'Simpsons' producer is first non-Irish to be feted
He doesn’t exactly speak with a brogue. But James L. Brooks is all Irish as far as the U.S.-Ireland Alliance is concerned.
The group is feting the Oscar- and Emmy-winning multihyphenate during its third annual Oscar Wilde: Honoring the Irish in Film pre-Academy Awards party — the first non-Irish person to capture that distinction. Ireland natives Fiona Shaw and Colm Meaney have also been tapped for honors.
“For someone with identity issues, it’s great to be an honorary anything,” quips Brooks, who describes himself as something of a mutt, with a Russian/Eastern European Jewish pedigree.
So, what makes the Irish so enamored of the Brooklyn-born Brooks, producer of the classic American family comedy “The Simpsons”?
“I’ve been told they have an unhealthy obsession with ‘The Simpsons’ over there,” Brooks says of the long-running Fox series and its bigscreen spinoff.
In fact, “The Simpsons Movie” earned E1.2 million ($1.75 million) when it opened on the Emerald Isle, the best bow in the country in five years. Although the show doesn’t boast an overtly Irish character, the film version introduced a Irishman named Colin — voiced by Tress MacNeille — amping up some Celtic pride.
Trina Vargo, president and founder of the alliance, a nonprofit aimed at fostering ties between Hollywood and the Irish film community, says it’s not such a stretch to claim Brooks as one of its own.
“It’s been said that there are two kinds of people: the Irish and those who lack imagination.
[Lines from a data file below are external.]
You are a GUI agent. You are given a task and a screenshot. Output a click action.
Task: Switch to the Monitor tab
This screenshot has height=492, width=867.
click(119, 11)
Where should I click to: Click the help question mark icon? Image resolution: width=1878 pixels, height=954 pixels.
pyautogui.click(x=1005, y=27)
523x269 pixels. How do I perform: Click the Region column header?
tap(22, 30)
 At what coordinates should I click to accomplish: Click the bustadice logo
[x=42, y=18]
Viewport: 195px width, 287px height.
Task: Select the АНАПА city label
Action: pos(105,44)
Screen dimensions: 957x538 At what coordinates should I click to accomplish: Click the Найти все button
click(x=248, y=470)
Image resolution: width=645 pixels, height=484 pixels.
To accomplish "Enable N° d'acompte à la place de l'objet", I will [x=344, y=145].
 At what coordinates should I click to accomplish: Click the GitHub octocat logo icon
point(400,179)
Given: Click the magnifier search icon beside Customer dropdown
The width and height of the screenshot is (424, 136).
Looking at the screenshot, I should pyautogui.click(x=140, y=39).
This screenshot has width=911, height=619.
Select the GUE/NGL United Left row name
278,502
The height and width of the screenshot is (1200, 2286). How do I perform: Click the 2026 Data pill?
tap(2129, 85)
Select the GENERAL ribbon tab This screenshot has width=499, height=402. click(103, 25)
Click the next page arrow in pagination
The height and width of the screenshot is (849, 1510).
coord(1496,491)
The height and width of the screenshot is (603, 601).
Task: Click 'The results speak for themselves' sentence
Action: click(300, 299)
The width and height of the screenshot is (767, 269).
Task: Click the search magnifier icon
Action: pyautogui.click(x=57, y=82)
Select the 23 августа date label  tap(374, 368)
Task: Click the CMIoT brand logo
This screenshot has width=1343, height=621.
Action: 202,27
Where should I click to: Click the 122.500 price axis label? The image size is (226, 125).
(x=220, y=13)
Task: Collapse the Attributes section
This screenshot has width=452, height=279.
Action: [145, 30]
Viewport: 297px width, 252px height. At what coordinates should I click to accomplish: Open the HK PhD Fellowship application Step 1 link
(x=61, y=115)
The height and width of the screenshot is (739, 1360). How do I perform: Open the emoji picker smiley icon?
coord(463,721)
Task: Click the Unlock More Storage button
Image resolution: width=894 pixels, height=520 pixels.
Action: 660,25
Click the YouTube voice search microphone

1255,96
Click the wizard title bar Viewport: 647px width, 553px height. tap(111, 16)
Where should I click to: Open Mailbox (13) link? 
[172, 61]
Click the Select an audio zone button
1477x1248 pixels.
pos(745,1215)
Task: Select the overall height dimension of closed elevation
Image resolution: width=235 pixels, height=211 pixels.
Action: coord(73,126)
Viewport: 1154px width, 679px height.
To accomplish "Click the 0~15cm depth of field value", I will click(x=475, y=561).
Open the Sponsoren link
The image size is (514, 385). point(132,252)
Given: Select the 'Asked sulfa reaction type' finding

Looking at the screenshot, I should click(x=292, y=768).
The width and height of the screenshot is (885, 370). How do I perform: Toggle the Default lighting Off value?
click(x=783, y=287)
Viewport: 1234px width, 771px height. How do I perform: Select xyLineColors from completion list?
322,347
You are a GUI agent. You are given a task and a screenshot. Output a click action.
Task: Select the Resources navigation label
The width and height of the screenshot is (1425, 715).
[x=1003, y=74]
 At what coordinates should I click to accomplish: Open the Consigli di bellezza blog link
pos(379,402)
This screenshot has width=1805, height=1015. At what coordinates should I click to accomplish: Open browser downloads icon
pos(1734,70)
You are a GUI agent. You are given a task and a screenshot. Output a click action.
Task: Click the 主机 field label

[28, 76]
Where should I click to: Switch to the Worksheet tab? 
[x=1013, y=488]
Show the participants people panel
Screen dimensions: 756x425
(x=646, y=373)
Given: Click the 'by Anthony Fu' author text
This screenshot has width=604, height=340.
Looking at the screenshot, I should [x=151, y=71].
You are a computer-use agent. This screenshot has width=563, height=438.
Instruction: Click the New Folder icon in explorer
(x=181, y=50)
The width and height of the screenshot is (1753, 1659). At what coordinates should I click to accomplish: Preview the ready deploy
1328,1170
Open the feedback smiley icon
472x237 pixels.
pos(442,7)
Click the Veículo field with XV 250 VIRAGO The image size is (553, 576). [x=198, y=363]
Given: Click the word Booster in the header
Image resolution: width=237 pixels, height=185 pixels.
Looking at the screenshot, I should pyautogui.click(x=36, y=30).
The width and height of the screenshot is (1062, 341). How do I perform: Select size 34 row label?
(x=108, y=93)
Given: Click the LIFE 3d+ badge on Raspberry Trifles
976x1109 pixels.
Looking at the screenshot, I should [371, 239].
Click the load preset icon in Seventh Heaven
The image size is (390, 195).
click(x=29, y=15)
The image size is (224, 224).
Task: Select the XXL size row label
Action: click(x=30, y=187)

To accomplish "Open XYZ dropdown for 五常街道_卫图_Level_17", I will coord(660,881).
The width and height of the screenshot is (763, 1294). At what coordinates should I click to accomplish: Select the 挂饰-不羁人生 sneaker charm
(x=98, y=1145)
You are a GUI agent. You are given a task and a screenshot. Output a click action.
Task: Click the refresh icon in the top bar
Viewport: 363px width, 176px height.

So Jim is Irish as far as we’re concerned,” she says.
Like the playwright-poet-author Wilde, Brooks is known for his sharp wit, as evidenced by his classic films “Terms of Endearment,” “Broadcast News” and “As Good as It Gets.” Brooks’ barbed comedic sensibilities mesh well with those emanating from Ireland, which has produced a multitude of literary funnymen, including the great satirist Jonathan Swift.
“I do have a thing for Ireland; I have always felt like a compadre to black Irish,” Brooks explains, referring to his own dark locks. “And anything named after Oscar Wilde is amazing. I stood in front of his father’s house in Dublin and looked at it. I once got into George Bernard Shaw’s nursery. I have a natural kinship (with the Irish writers). Ireland has always been great for writers and great to writers.”
As for the award, Brooks joins a growing pantheon of honorees that includes Jim Sheridan, Neil Jordan, Terry George, David Holmes, Bill Monahan and Van Morrison.
“I love what the evening is about, which is to try and help Irish film and get them over here and to mix it up,” says Brooks. “It sounds like a loose, fun evening.”
Perhaps Brooks could pay back the Irish with a “Simpsons” shoutout to his new brethren. While Homer and the gang have visited a number of foreign locales in seasons past, including Brazil, Japan and Australia, they’ve never touched down in the land of Eire. Could a future Simpsons trip to Ireland be in the cards now?